I’ve mixed a 50/50 blend of azure Dye-Na-Flo and pearlescent turquoise Lumiere, thinned it with water and lightly painted over parts of the blue paint. I like the sheer sparkle of pearl paints, but you’ve got to use them sparingly in this project or they’ll overwhelm it.
I’ve added some light touches of “violet” Dye-Na-Flo. I’ve dipped my paintbrush into water first, and then into the paint - it helps to keep things really light and fluid.

The dark patches you can see in this photo is the worktable surface showing through the white fabric.

It’s important to keep your fabric evenly damp during painting. I photographed this project outside on a hot and windy afternoon, so I needed to spray the fabric down again at this point.

I’m trying to paint a sky at the beginning of sunset, so I’ve a really light layer of yellow streaks, just at the top of the fabric. I’ve used “sun yellow” Dye-Na-Flo. I decided to punch up the metallics a little, so I used a thinned out mixture of Lumiere’s “true gold” to add high lights to the yellow.

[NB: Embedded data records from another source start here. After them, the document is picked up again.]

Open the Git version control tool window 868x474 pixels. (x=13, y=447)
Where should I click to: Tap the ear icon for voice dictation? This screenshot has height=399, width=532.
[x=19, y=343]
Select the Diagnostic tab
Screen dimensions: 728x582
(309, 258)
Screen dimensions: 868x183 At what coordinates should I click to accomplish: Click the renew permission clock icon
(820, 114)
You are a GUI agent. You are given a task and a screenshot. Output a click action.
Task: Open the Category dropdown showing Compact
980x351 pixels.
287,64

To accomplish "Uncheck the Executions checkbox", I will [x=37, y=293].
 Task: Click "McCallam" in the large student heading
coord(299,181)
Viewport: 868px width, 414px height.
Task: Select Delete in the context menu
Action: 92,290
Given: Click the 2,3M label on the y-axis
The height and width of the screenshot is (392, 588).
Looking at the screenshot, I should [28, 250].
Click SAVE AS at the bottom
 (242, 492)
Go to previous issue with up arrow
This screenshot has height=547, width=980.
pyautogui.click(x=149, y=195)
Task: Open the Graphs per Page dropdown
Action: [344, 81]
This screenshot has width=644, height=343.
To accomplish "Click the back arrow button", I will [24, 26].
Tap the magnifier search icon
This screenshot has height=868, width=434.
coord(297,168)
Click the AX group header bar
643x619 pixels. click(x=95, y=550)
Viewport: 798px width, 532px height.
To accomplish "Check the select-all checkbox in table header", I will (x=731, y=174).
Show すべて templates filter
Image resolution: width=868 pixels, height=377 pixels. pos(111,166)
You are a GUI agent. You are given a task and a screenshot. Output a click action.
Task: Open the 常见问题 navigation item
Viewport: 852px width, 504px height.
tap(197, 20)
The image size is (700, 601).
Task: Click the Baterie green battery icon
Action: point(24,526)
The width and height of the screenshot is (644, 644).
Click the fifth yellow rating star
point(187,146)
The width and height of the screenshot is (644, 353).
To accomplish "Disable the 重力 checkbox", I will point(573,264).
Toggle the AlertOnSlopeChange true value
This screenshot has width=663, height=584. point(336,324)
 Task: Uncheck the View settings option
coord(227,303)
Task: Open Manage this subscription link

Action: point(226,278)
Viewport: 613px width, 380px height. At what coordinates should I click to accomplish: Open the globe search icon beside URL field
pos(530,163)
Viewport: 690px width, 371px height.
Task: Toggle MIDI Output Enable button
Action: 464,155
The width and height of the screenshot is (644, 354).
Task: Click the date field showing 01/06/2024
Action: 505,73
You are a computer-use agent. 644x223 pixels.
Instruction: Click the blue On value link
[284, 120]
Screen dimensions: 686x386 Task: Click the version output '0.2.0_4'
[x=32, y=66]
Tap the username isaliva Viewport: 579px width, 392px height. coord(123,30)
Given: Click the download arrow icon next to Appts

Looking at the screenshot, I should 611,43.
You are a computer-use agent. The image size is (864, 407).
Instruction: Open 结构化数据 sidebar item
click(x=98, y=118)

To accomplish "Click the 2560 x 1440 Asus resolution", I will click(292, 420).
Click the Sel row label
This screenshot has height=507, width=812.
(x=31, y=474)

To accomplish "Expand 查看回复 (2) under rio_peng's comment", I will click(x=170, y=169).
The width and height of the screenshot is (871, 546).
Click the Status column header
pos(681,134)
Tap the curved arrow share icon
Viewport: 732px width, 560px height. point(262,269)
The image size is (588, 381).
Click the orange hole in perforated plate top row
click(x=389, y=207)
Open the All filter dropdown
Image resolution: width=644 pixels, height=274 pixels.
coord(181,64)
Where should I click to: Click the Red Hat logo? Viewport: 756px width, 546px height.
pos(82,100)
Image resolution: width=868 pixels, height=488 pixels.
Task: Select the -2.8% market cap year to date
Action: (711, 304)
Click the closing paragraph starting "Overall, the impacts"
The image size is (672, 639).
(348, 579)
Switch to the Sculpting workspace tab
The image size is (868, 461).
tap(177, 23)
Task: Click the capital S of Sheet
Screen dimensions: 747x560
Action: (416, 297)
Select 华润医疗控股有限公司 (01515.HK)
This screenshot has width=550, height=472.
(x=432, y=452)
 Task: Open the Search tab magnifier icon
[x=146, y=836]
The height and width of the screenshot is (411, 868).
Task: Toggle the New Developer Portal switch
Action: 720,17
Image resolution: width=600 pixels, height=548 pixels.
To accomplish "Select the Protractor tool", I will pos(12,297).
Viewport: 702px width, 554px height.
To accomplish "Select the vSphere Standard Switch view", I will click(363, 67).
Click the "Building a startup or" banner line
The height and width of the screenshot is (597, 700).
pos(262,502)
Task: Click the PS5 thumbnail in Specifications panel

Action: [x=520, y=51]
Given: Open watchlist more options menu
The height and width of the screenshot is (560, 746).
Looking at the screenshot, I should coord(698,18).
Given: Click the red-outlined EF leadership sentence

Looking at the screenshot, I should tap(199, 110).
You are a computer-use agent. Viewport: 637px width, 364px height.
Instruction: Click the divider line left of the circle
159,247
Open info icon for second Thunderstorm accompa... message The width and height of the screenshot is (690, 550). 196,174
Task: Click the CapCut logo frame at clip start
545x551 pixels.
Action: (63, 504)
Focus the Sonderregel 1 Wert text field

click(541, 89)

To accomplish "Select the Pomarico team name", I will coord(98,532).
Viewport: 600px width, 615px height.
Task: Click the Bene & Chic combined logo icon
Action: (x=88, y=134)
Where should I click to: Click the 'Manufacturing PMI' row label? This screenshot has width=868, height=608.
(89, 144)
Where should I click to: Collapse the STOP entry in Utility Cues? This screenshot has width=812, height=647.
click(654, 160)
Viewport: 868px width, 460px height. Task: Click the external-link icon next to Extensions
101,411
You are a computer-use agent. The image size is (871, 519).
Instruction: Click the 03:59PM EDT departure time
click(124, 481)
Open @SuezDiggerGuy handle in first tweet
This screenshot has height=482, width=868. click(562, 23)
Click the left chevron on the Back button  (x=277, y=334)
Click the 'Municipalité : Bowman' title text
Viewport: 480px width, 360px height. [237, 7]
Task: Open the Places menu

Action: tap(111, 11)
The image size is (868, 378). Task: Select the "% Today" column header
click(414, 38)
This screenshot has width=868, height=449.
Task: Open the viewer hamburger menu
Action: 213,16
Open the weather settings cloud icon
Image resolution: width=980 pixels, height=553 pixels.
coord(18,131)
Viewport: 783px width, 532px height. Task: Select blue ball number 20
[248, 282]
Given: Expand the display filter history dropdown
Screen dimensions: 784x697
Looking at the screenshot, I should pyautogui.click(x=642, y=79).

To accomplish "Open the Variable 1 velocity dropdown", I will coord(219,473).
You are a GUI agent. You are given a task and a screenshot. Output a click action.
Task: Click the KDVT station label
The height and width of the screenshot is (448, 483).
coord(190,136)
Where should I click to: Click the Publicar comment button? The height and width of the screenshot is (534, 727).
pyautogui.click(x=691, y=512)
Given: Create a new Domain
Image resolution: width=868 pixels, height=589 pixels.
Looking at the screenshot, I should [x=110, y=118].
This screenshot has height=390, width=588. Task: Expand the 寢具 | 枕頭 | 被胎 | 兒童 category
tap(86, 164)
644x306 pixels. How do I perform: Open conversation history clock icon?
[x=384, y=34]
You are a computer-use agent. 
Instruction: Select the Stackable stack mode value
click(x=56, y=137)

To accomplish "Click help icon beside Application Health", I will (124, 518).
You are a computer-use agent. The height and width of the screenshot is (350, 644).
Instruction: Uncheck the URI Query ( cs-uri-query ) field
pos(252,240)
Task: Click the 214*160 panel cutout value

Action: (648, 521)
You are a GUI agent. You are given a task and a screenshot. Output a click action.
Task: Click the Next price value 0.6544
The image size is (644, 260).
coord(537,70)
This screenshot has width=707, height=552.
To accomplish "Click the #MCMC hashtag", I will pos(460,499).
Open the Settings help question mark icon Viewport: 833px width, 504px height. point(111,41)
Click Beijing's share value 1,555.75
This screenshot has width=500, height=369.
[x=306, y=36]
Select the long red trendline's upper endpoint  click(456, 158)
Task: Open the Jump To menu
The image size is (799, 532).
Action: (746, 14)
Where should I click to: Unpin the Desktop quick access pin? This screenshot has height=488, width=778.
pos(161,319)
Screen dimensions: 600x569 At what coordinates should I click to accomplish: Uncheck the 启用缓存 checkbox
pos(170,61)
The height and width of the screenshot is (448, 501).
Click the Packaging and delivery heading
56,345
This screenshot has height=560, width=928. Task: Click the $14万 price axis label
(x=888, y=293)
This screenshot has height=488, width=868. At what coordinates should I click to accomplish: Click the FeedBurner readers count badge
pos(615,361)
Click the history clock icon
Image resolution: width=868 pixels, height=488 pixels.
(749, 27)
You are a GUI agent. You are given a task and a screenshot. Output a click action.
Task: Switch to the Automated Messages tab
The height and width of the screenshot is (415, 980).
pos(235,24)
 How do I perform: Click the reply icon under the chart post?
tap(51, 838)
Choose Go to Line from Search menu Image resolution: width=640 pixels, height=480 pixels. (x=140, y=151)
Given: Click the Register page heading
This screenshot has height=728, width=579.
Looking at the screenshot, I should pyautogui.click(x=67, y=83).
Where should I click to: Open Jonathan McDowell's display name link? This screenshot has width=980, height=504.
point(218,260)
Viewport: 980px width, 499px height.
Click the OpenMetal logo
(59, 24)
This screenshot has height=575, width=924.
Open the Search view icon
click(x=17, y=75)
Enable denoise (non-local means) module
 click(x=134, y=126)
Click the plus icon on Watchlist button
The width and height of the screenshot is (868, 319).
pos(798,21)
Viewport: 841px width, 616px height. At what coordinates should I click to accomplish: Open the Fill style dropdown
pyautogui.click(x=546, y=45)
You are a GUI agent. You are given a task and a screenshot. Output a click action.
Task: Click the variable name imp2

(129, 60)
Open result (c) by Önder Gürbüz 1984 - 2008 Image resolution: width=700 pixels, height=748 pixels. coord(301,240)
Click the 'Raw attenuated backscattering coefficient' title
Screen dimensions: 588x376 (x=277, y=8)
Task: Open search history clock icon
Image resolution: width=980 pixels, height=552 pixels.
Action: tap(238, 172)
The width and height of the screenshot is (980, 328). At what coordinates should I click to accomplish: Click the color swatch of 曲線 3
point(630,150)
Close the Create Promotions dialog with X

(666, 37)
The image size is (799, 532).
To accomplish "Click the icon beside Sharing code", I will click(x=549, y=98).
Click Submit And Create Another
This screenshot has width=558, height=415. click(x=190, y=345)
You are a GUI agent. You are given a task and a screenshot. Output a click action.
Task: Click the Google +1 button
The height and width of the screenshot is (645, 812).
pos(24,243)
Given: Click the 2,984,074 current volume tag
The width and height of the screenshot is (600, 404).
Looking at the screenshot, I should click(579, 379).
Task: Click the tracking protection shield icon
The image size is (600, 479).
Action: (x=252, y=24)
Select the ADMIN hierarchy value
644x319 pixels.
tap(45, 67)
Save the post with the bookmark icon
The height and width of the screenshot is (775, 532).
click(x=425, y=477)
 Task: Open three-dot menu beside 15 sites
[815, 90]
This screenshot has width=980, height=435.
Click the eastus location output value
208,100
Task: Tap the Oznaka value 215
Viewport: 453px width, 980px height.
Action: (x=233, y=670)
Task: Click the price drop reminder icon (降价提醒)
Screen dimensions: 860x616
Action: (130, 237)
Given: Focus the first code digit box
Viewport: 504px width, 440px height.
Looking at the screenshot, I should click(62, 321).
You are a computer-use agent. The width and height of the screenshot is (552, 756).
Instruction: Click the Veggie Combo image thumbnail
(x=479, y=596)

I decided that the bottom of the fabric needed a little more color, so I’ve brushed on a second layer of violet. The dark line across the bottom is actually a shadow from my house - not paint.

Spray the fabric again lightly and let it dry thorougly. You could also lightly sprinkle with rock salt at this point. Rock salt will add an interesting texture, just make sure to wash the fabric after you’ve heat set it to remove the salt. It’s not good for fabric to leave it sit for too long!

The fabric has now had a chance to dry overnight, so you can see how much the paint softens as it dries. That’s half of the fun with painting on wet fabric - you never quite now how it will dry! You can now heat-set it according to the instructions on the paint - that will ensure the paint is fully permanent and can be washed safely.

Just to let you know, the finished piece of fabric is over six feet long and approximately eighteen inches wide…

This is why I should remember to wear gloves when I paint - I don’t seem to be able to paint without wearing it :-)
Here's how the fabric looks if you salt it with rock salt when it's still wet:
I love the mottled effect and the added dimension it gives.